Finnish efforts to blockade the base from the sea were less successful, due both to strong Soviet resistance, and to equipment failures (such as torpedoes used by Finnish submarines, which often failed to detonate on impact). Minefields laid on the sea lanes leading to Hanko and the surrounding waters were more effective, claiming several Soviet supply vessels. These problems, in addition to the rapid German advance on the southern shore of the Gulf of Finland, caused the base to lose its importance and made it an untenably heavy burden for the Soviet Baltic Fleet. In autumn 1941 the order was given to evacuate Hanko. Base personnel, troops and most of their light equipment and supplies had been removed by December 1941. Heavier equipment which couldn't be readily moved was sabotaged or destroyed in place. Soviet naval forces performing the evacuation suffered heavy losses from minefields.

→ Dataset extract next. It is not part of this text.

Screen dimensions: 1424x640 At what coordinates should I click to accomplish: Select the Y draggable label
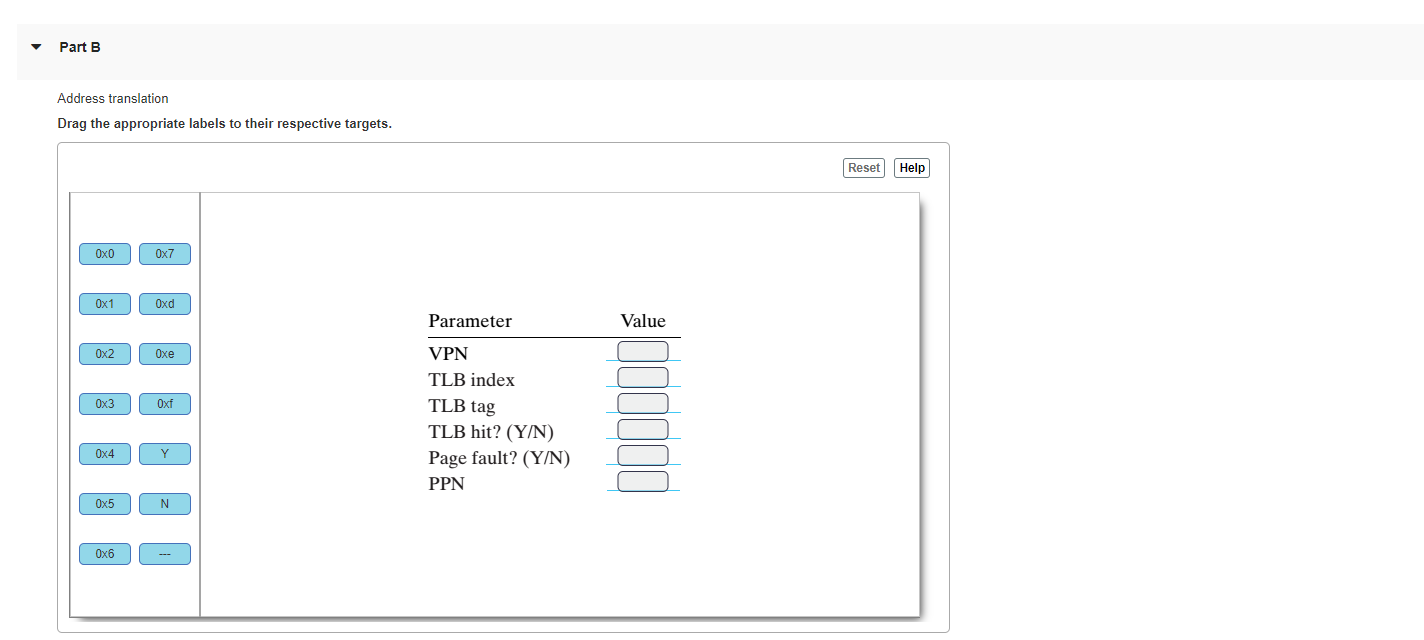pyautogui.click(x=164, y=453)
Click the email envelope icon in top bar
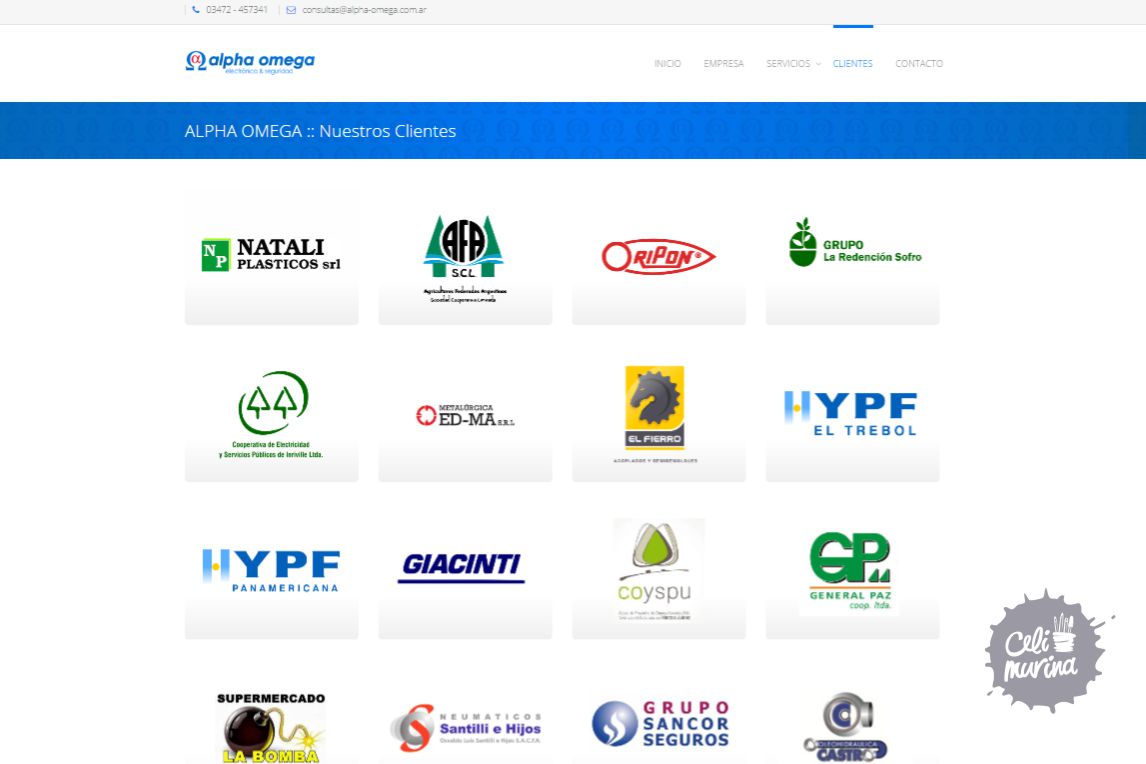Screen dimensions: 1146x764 [291, 10]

The Soviet base at Hanko, its accompanying coastal fort at Osmussaar, and the minefields laid to protect the Soviet Baltic Fleet, had hindered Finnish and German naval activities, and had made it problematic for freighters to reach the Finnish ports of Helsinki and Kotka. As Finland lacked the resources to transport enough goods over land, this caused severe logistical problems, with material stuck in seaports on the Western coast. Finnish and German minesweepers opened a sea-lane through the minefields outside of the gun range of Russarö to allow freighters to reach even the Eastern ports, but it wasn't until the Soviet evacuation that they were able to clear the more secure coastal sea-lane, allowing safer passage.

=== Amphibious operations ===
Both Finnish and Soviet coastal forces conducted numerous small-scale amphibious operations in the archipelago surrounding the Hanko Peninsula. The first of these clashes took place at the beginning of July 1941; active operations ended the following October. Fighting on these small islands was often fierce, and withdrawing from them under fire was extremely hazardous. In general the operations had little effect on the overall battle, as territorial gains remained negligible.

=== Battle of Bengtskär ===

After capturing the small island of Morgonlandet in July 1941, Soviet forces launched a small-scale amphibious assault against the Finnish island of Bengtskär, which had a lighthouse and was thus an important observation post. The initial landing, performed in the middle of the night in foggy conditions, was successful, as Finnish sentries believed the approaching boats to be German minesweepers; however, the small garrison recovered quickly. Putting up fierce resistance, the Finns managed to retain control of the lighthouse while summoning help from nearby naval forces and coastal artillery. The fighting continued throughout the night. In the morning Finnish reinforcements were able to force the remaining Soviet raiders to surrender and drive their naval support away.

=== Evacuation ===
Hanko was evacuated in several convoys between 16 October and 1 December 1941. Roughly 23,000 troops were transported to Leningrad. The fleet suffered losses to Finnish minefields and coastal artillery, losing three destroyers, two large transports (Andrei Zhdanov and Iosif Stalin), and several smaller vessels. Finnish troops entering the area found it heavily mined.